■ **Provided records**:

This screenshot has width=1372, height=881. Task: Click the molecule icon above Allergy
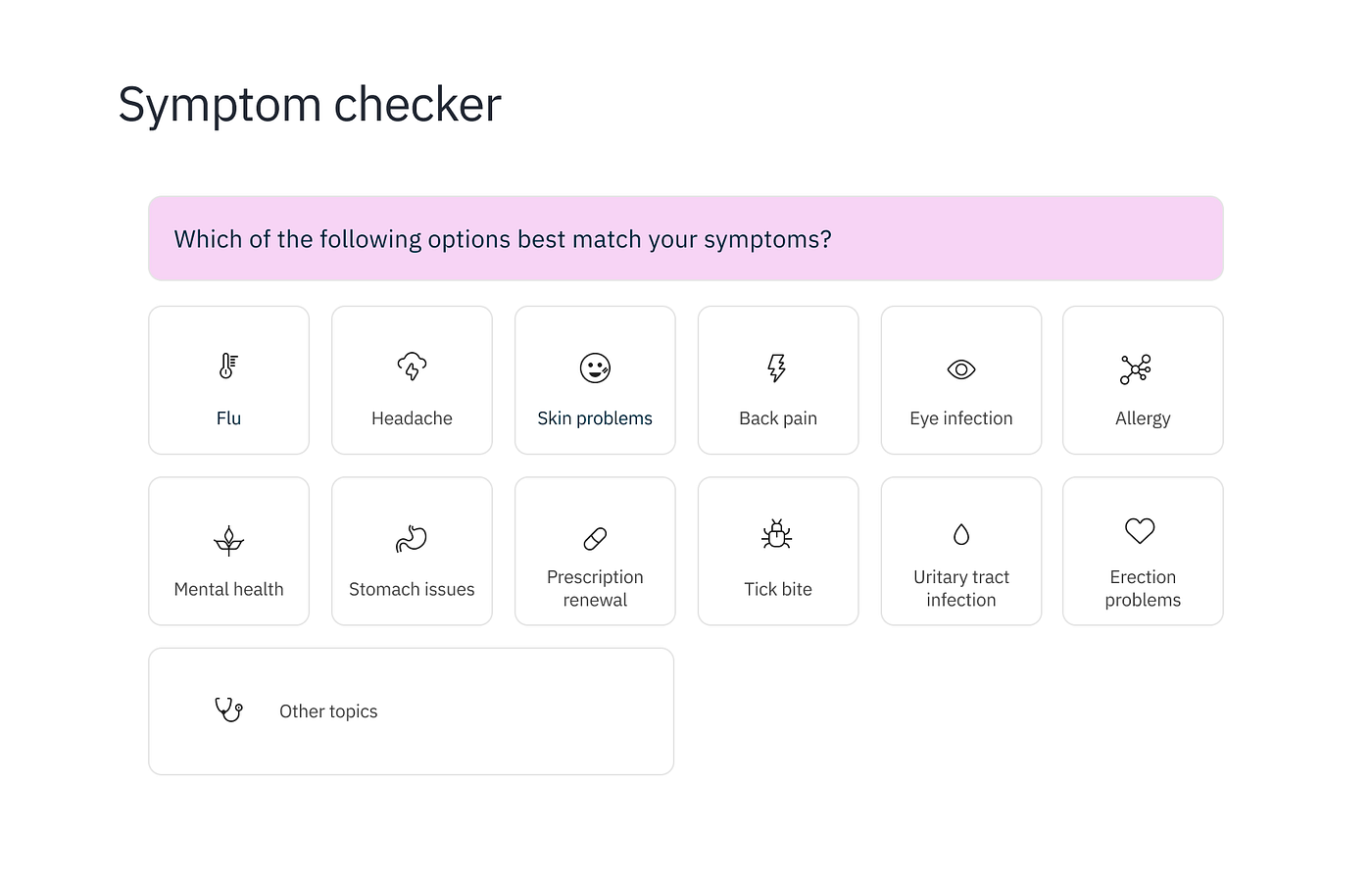[x=1143, y=368]
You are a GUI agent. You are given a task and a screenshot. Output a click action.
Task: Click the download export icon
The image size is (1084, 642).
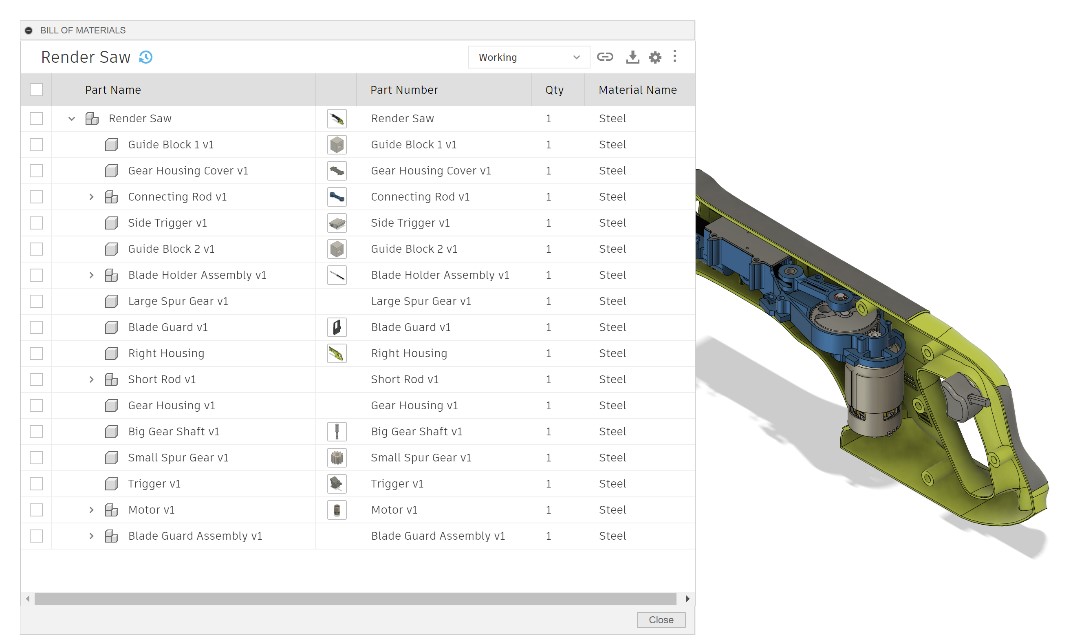tap(632, 58)
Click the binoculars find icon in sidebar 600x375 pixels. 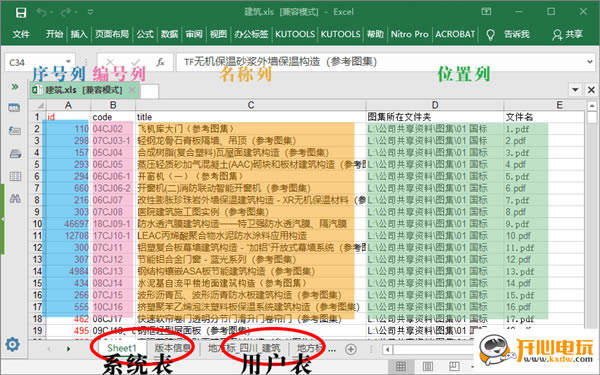pyautogui.click(x=15, y=198)
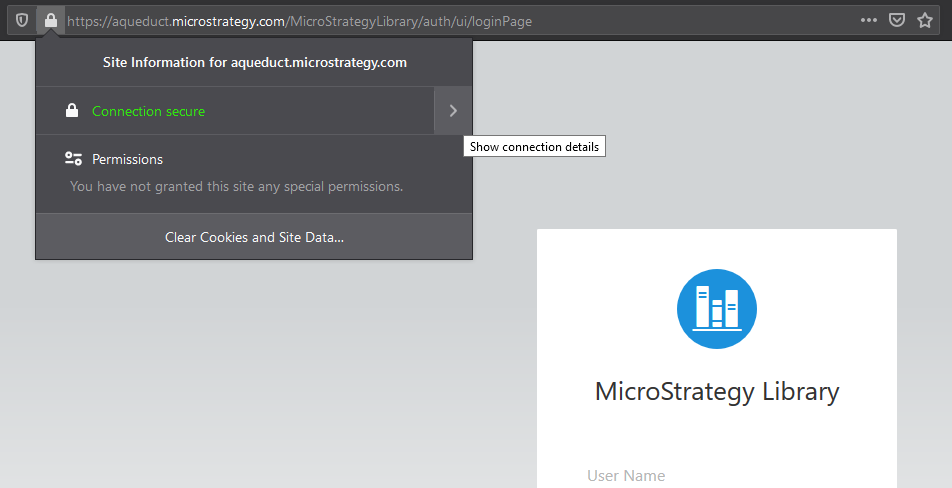Select the green Connection secure row
952x488 pixels.
pos(148,111)
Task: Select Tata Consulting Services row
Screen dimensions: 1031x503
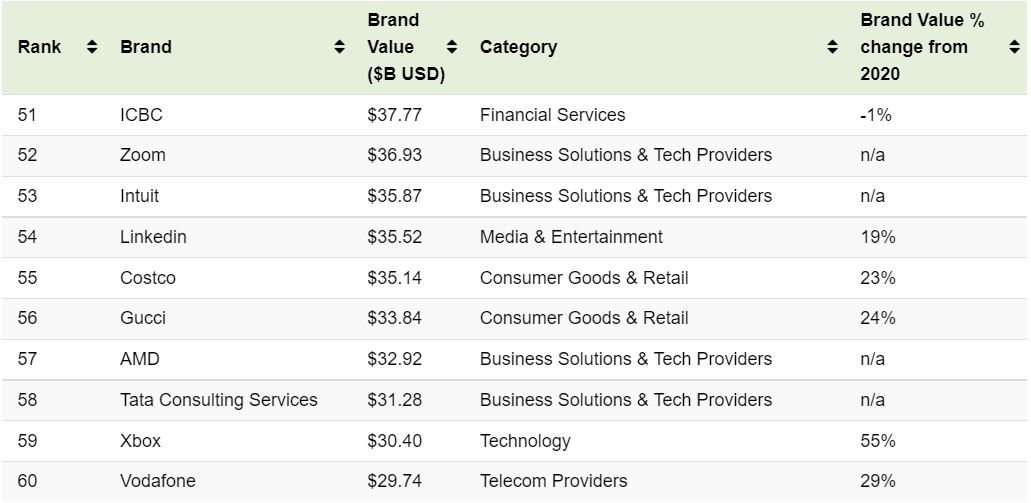Action: click(x=219, y=400)
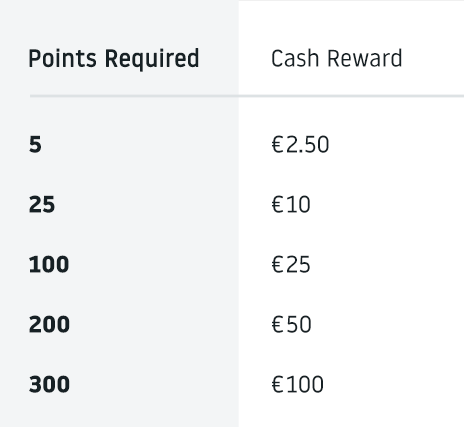Click the word Points in header
The height and width of the screenshot is (427, 464).
pyautogui.click(x=62, y=58)
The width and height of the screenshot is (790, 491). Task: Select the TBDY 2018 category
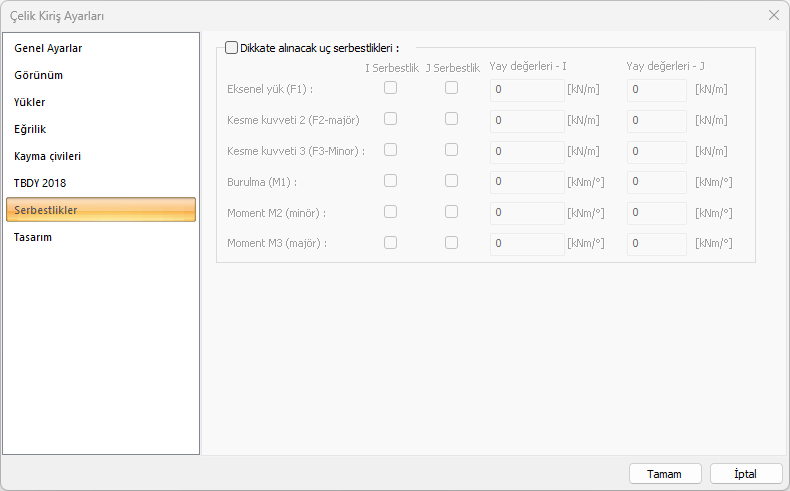tap(40, 183)
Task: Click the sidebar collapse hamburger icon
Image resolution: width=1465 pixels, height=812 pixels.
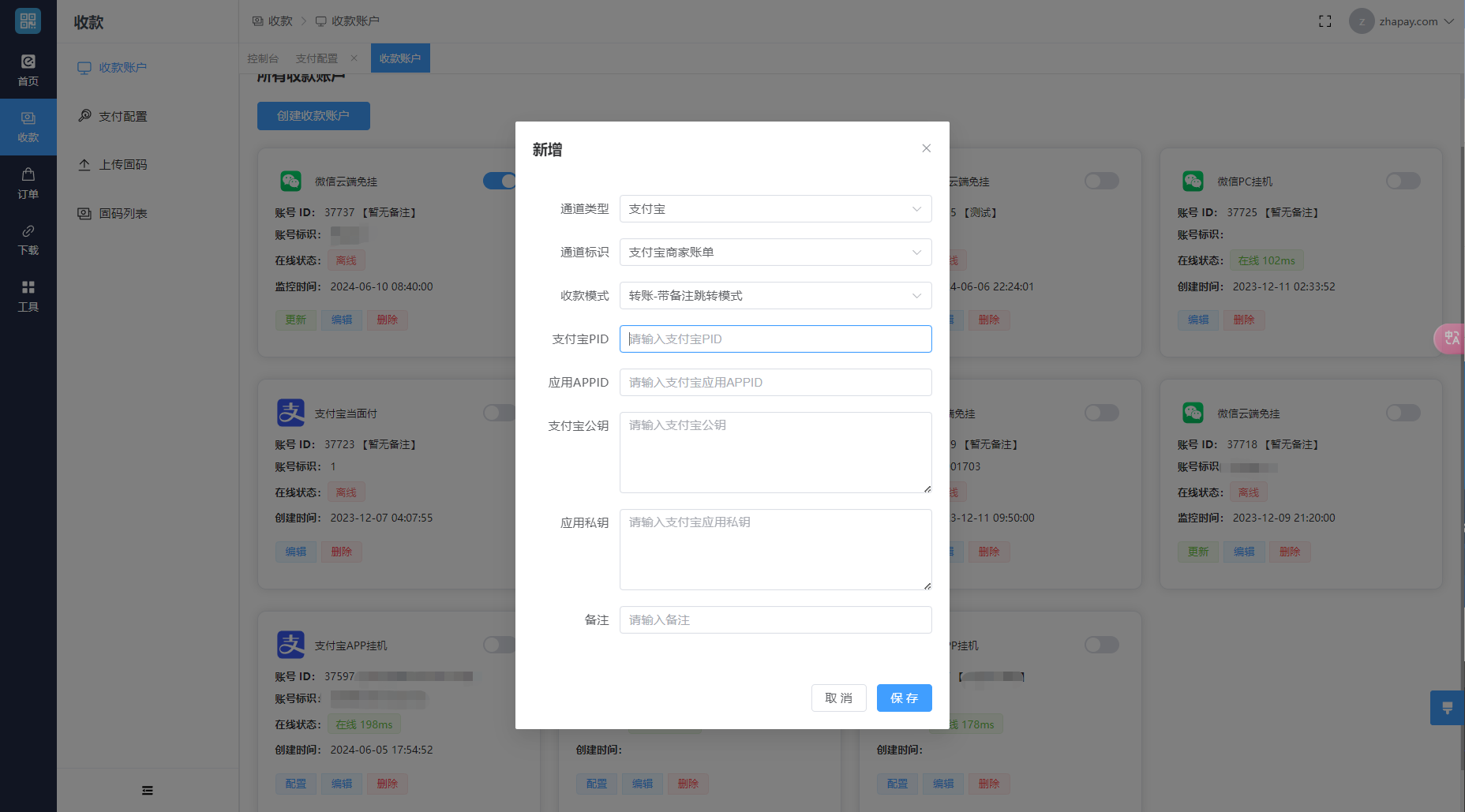Action: coord(147,790)
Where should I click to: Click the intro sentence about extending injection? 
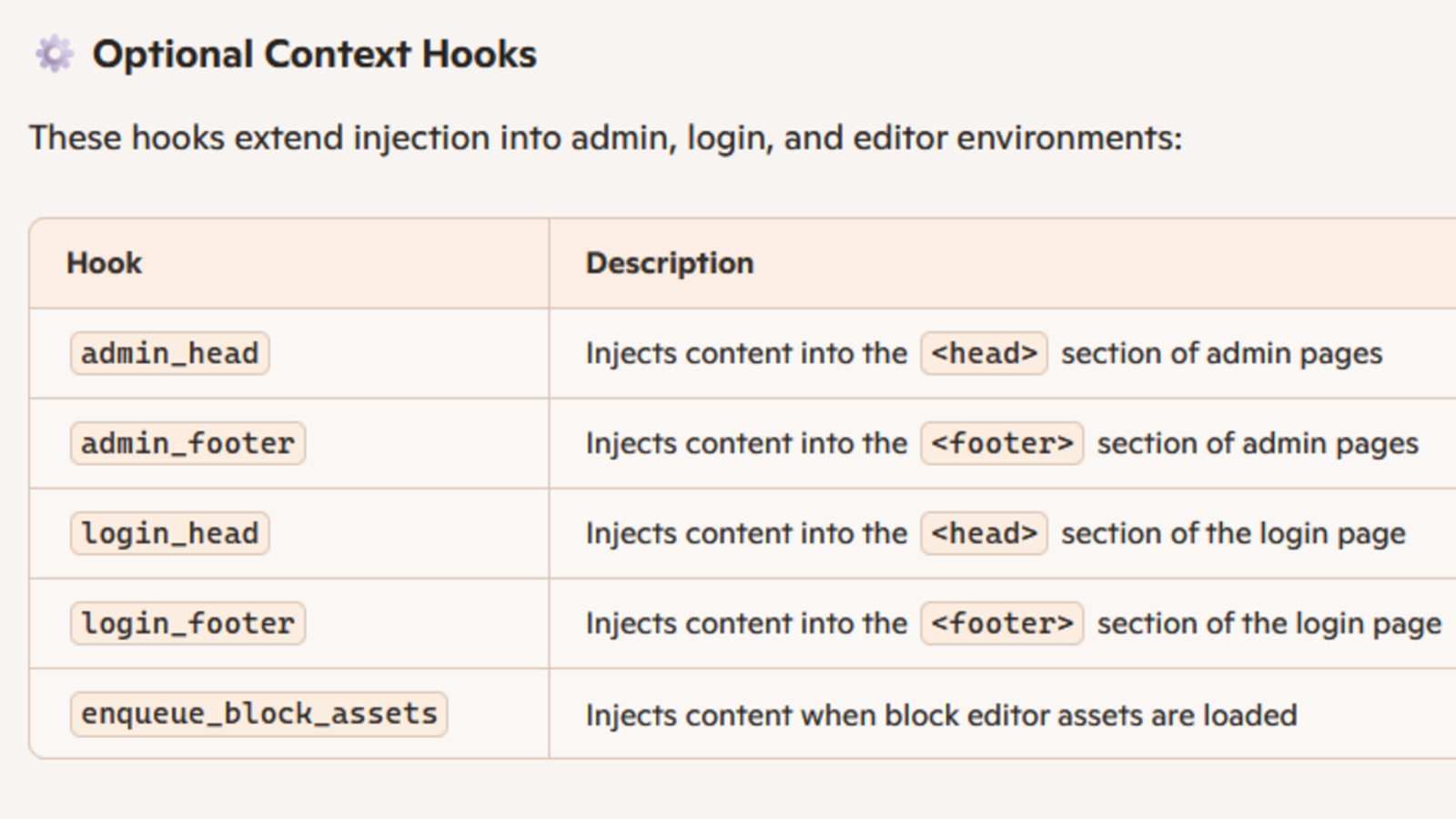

■ **Activity**:
Every line from the one holding "Task: Select Tata Consulting Services row" to the last line of the listing above, inclusive, must appear exactly as written, and no picture may appear.

■ **Result below**:
Task: Select Tata Consulting Services row
Screen dimensions: 1031x503
Action: click(x=219, y=400)
Click the word Points in header
The height and width of the screenshot is (427, 464).
pyautogui.click(x=62, y=58)
The width and height of the screenshot is (790, 491). Task: Select the TBDY 2018 category
tap(40, 183)
Task: Click the sidebar collapse hamburger icon
Image resolution: width=1465 pixels, height=812 pixels.
Action: coord(147,790)
Where should I click to: Click the intro sentence about extending injection? 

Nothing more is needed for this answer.